Matúš Pikuliak is our new successfully graduated PhD in KinIT. In his research, he focused on methods that should bridge inequalities among languages and offer useful applications to people and communities that have not yet been able to take full advantage of the progress based on deep learning in their mother tongue.

In recent years, deep learning has brought significant advances in natural language processing. Machine translation, information retrieval, speech transcription and other applications that we commonly use today, have achieved significant improvements thanks to deep learning. Similar to other domains, this progress is dependent on the collection of datasets which enable machine learning models to learn to perform a given task. For various historical, sociological, technological and other reasons, some languages (e.g. English, Mandarin Chinese) are very popular today, are spoken by billions of people and abundant artificial intelligence research is carried out with them. On the other hand, there are thousands of marginal languages, they are spoken by a much lower number of people and the new texts are generated in much lower volume in comparison with other languages. The use of artificial intelligence approaches is often much more complicated and sometimes impossible, especially because there are no large enough datasets for these languages.

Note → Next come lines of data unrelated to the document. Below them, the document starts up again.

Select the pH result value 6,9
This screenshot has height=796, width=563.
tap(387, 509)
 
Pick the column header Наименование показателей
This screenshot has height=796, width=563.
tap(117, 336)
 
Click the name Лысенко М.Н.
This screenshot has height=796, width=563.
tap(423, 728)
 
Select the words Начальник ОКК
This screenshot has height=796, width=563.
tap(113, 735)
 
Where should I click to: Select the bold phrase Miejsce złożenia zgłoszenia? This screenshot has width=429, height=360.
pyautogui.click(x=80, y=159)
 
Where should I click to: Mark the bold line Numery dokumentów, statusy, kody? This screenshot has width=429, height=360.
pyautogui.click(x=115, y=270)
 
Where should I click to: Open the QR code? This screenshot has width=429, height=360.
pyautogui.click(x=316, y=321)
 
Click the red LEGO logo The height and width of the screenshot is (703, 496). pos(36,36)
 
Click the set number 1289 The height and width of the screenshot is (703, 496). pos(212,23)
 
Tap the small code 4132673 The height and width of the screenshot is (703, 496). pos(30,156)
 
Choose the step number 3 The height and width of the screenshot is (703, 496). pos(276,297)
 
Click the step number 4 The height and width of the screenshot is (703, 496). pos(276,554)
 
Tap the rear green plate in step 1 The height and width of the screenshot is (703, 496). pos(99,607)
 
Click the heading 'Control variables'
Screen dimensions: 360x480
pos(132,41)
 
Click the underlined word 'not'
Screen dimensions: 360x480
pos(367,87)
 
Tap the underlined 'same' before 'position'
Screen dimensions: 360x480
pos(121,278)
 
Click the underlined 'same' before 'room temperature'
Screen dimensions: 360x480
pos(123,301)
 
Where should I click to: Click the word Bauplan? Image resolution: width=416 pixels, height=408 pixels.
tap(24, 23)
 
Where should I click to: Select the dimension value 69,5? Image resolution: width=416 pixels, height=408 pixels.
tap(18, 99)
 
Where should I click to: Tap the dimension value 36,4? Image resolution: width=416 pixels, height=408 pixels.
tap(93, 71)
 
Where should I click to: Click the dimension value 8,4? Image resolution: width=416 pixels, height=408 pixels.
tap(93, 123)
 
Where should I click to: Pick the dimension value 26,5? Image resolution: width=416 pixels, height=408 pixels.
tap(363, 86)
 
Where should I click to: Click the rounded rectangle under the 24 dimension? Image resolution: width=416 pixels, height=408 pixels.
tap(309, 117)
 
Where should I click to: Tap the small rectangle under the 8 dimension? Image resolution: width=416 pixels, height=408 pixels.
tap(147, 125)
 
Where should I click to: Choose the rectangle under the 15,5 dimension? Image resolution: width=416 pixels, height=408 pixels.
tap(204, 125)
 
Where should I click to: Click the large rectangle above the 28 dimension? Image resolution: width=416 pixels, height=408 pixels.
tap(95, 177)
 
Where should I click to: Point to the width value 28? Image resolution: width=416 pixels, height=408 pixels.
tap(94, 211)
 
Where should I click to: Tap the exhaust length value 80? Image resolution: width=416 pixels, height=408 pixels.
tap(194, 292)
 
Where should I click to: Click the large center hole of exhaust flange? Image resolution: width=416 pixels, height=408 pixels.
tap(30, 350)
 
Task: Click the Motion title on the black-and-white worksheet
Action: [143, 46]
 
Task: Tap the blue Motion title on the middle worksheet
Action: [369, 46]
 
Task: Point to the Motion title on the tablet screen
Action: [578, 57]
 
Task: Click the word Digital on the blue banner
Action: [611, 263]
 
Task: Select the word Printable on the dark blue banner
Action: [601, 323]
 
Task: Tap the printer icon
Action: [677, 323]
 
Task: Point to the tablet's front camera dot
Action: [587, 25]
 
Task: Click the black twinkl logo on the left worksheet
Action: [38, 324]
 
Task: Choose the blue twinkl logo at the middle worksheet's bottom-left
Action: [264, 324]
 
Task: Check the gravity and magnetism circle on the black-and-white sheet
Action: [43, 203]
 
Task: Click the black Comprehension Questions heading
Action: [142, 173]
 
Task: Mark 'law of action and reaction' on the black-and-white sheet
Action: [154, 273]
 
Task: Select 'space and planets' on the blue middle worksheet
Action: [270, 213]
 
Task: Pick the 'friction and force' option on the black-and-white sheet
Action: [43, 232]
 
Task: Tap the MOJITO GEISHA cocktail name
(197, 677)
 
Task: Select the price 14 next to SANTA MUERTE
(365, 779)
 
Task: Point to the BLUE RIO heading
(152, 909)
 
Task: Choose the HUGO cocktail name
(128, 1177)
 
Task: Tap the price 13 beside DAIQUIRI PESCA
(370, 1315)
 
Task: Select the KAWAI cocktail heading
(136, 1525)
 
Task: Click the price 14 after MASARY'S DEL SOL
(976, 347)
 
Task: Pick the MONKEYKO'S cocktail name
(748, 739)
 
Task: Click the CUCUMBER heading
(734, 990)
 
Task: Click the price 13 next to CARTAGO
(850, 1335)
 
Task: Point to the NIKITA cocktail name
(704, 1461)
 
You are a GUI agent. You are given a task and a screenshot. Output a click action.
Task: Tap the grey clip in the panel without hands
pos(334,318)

Matúš is our last doctoral student recruited, who has recently defended his PhD degree. In his research, he focused on methods that should bridge inequalities among languages and offer useful applications to people and communities that have not yet been able to take full advantage of the progress based on deep learning in their mother tongue. He explored the possibilities of the so-called cross-lingual learning. It is a machine learning paradigm where knowledge and data created in one language are transferred to other languages, using various techniques. For example, if artificial intelligence learns to solve the problem of information retrieval in English, the aim of these techniques is to transfer this knowledge to other languages so that we can also search for information in them.

The image depicts a grid of 4 neural models. Each model solves a certain task in a certain language. The color scheme shows the layers that are shared by the models. Since all models are interconnected, they can communicate and exchange knowledge.

One of the very first literature reviews in this area was part of Matúš’s work and it was published in the journal Expert Systems With Application (in Google Scholar it is a journal from the Artificial Intelligence section with the highest h-index). The basis of this review was mapping of the approaches in cross-lingual learning used so far and more than 170 existing works were analyzed. A thorough analysis of the languages, datasets, tasks and approaches used, provided an insight into the state of the area, which we had lacked by then. Cross-lingual learning has proven to be a very versatile technology, applicable to any natural language processing task. Also, the dominance of major European languages in experimental work has been proven. Despite the fact that one of the main reasons for cross-lingual learning is to help languages with a lack of data, experimental verification is often carried out in languages that may not even need such help. Matúš also contributed to the theoretical understanding of such learning by formally defining it and proposing a division of existing approaches according to the type of knowledge used to communicate between different languages. In this way, sample annotations, sample features, parameter rates, and internal model representations can spread between languages.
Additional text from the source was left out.